Nearly every significant business connection I’ve made has been because of my deep love of ideas.
The value of my radical, ideas-based network dwarfs that of my pure business/practical connections.
I spent most of the first ten years of my “professional” life getting lost in ideas. When I began fundraising, and then started Praxis, it was my deep love and knowledge of ideas and obscure thinkers thought brought the greatest returns – including both rounds of angel investment, pretty much all Praxis team members, nearly all my speaking gigs, and all of our best business partners.
It’s not that hard to find business-savvy networkers, so those who try to access high-value people using that alone face steep competition. People who are both building things AND deeply philosophical have a huge advantage, because many high-value people are also deeply philosophical, and they love to talk ideas.

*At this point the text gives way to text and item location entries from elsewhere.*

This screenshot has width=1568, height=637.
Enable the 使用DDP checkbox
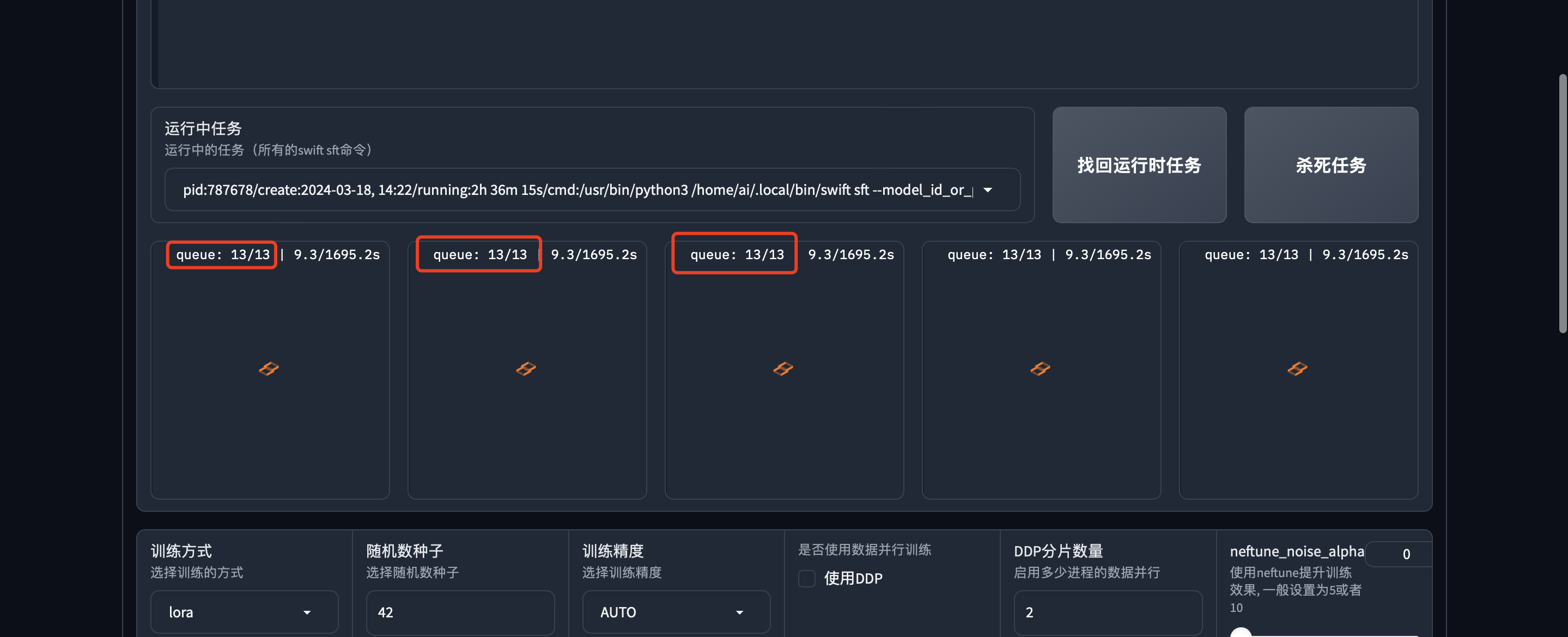806,578
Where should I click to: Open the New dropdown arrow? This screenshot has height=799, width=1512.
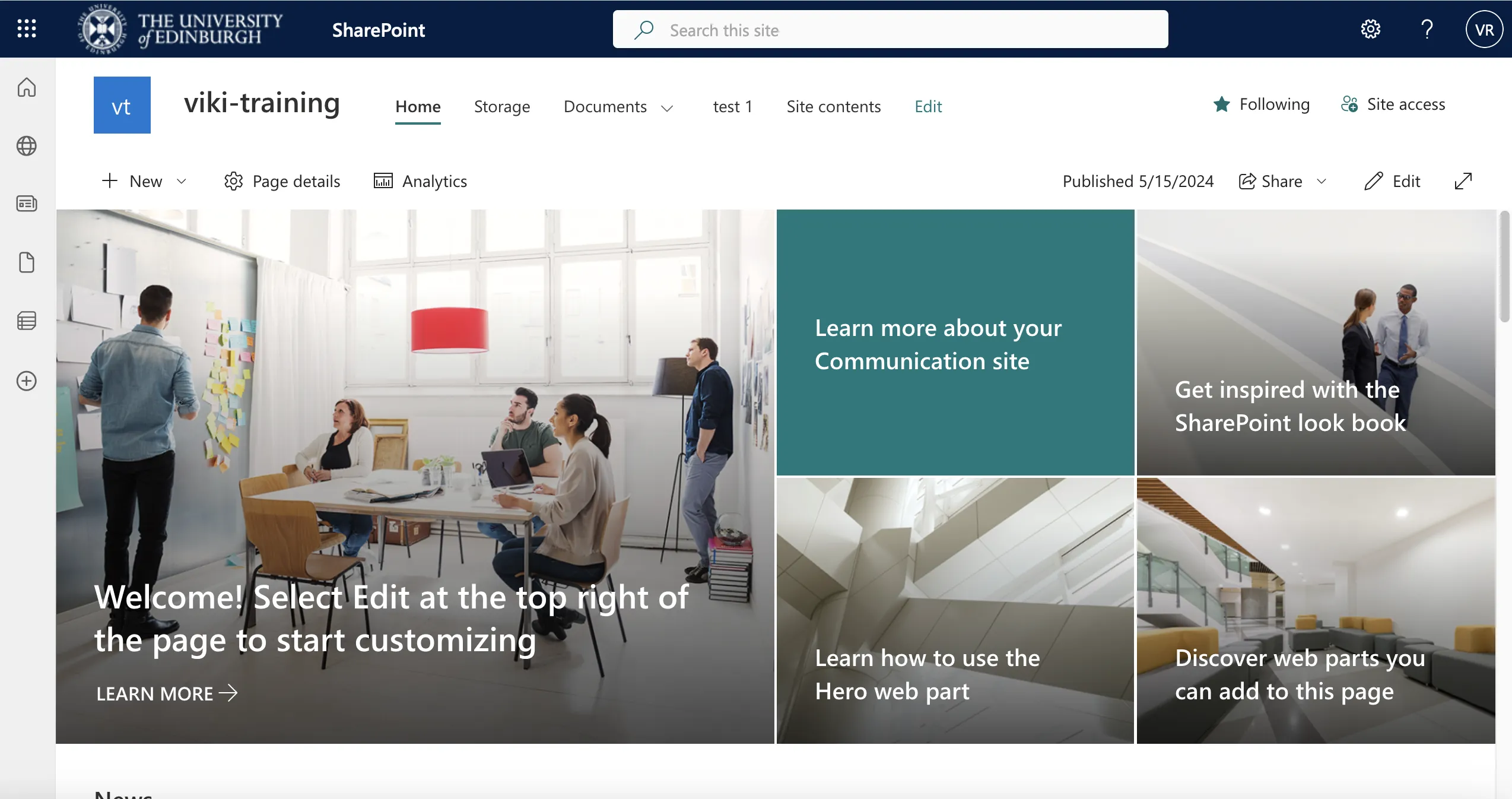[182, 181]
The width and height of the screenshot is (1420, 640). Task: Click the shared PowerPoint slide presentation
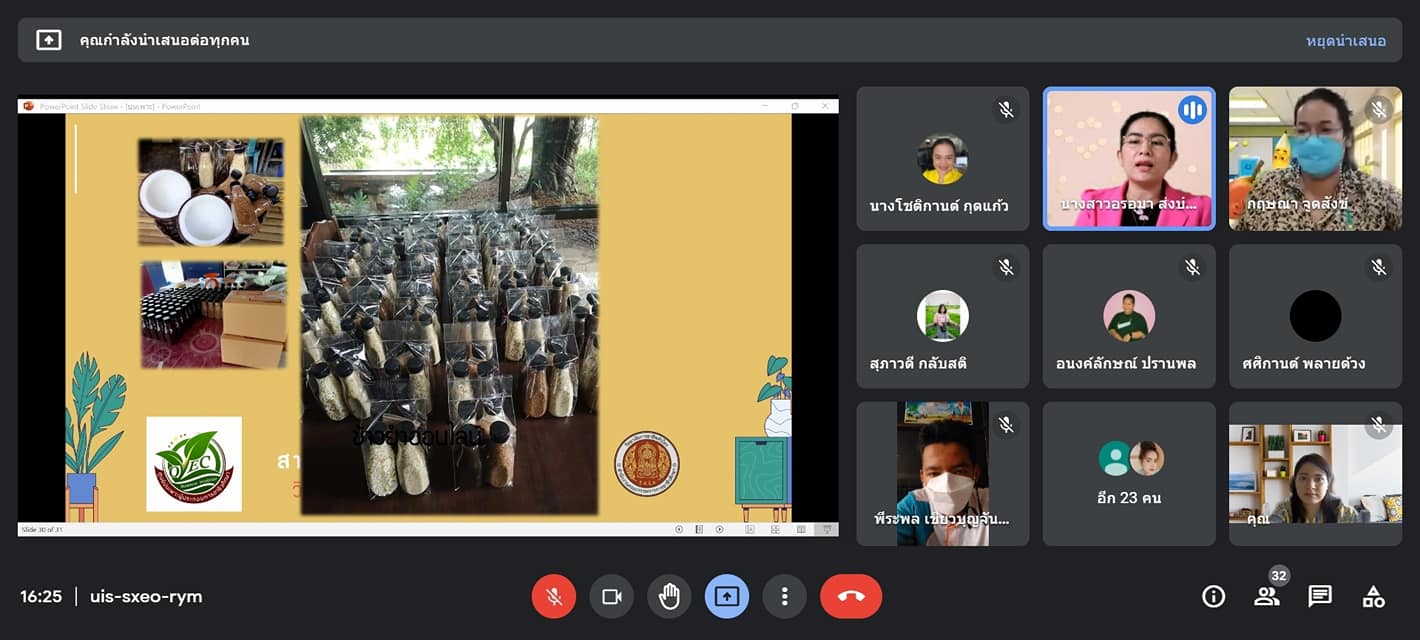tap(428, 317)
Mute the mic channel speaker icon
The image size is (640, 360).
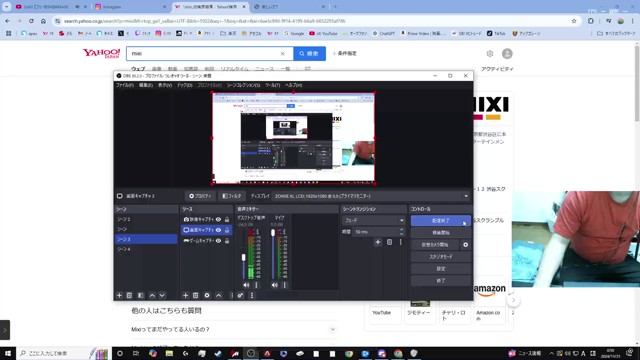tap(275, 285)
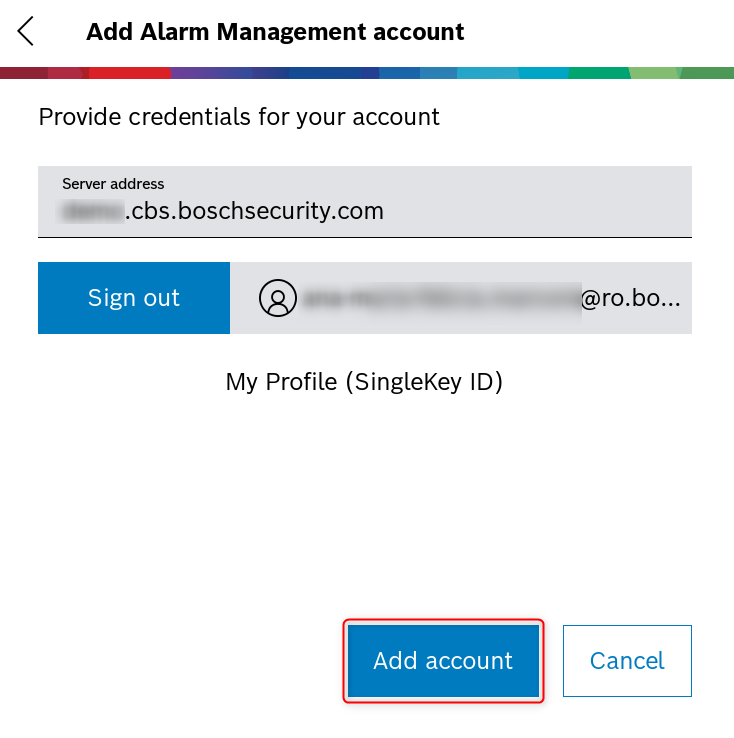This screenshot has width=734, height=738.
Task: Click the 'Provide credentials for your account' text
Action: (239, 117)
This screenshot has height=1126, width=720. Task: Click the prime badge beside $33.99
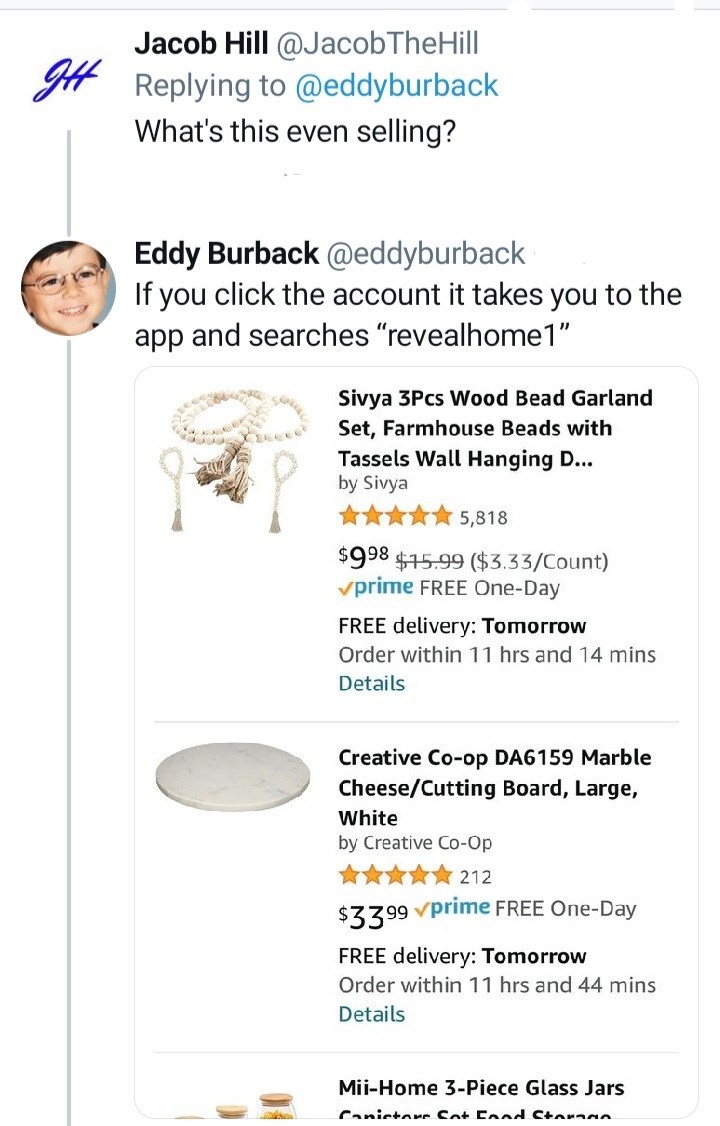[452, 908]
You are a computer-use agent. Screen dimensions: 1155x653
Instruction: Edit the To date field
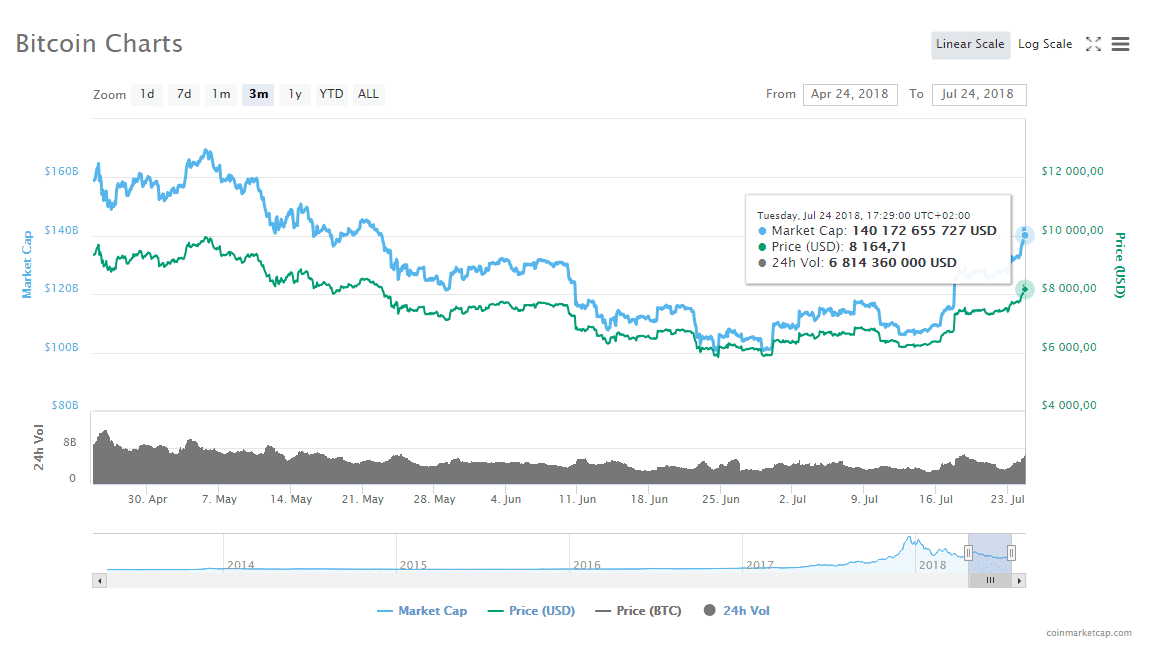(x=978, y=94)
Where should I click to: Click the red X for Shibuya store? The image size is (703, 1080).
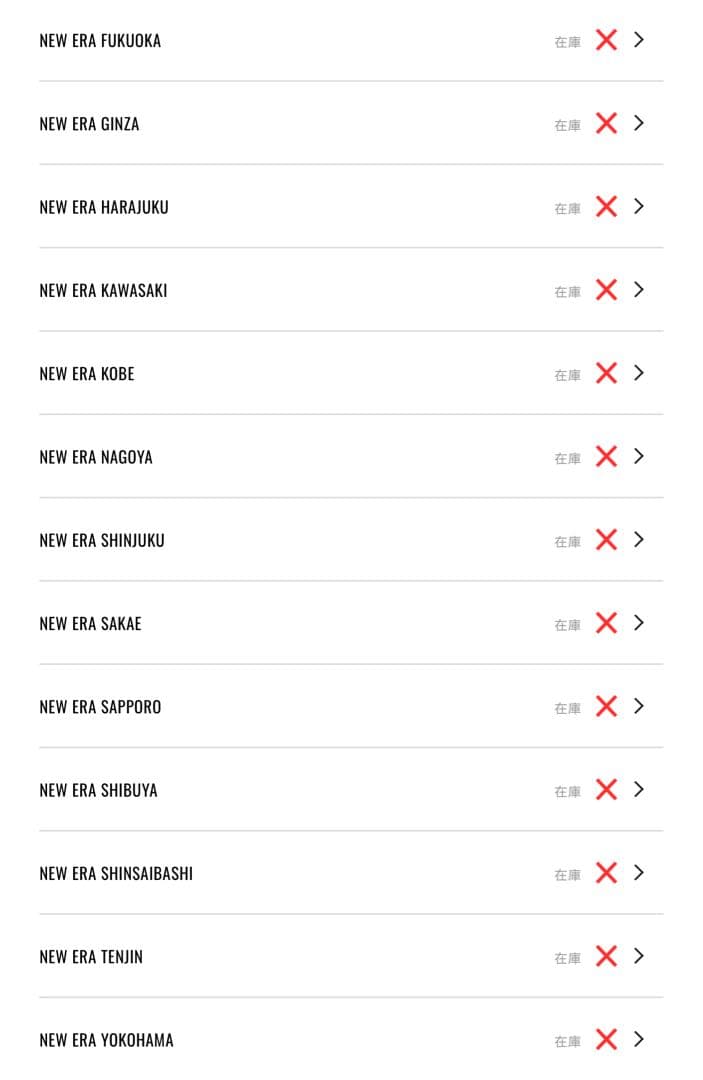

Don’t underestimate the profound practical value of chasing ideas with abandon. Not name-dropping, angling type of idea-chasing. That is repugnant and can be smelled from a mile away. Genuine seeking.
Don’t be afraid to be radical either. Stuff I’ve openly written and spoken about unschooling or anarchy have brought more high-value connections to me than the safer stuff, and though they doubtless ward some people off, the ones they attract tend to be better connections anyway.
My take-away? Don’t be afraid to be interesting. Don’t hedge in pursuit of truth.
Edit: Per my colleague Cameron Sorsby, worth noting that a bumper sticker is not a philosophy. When people dig deep, if they find deep engagement with ideas, that’s an asset. When people take a glance, if they’re blinded by wild shouting and signalling about ideas, that’s a liability.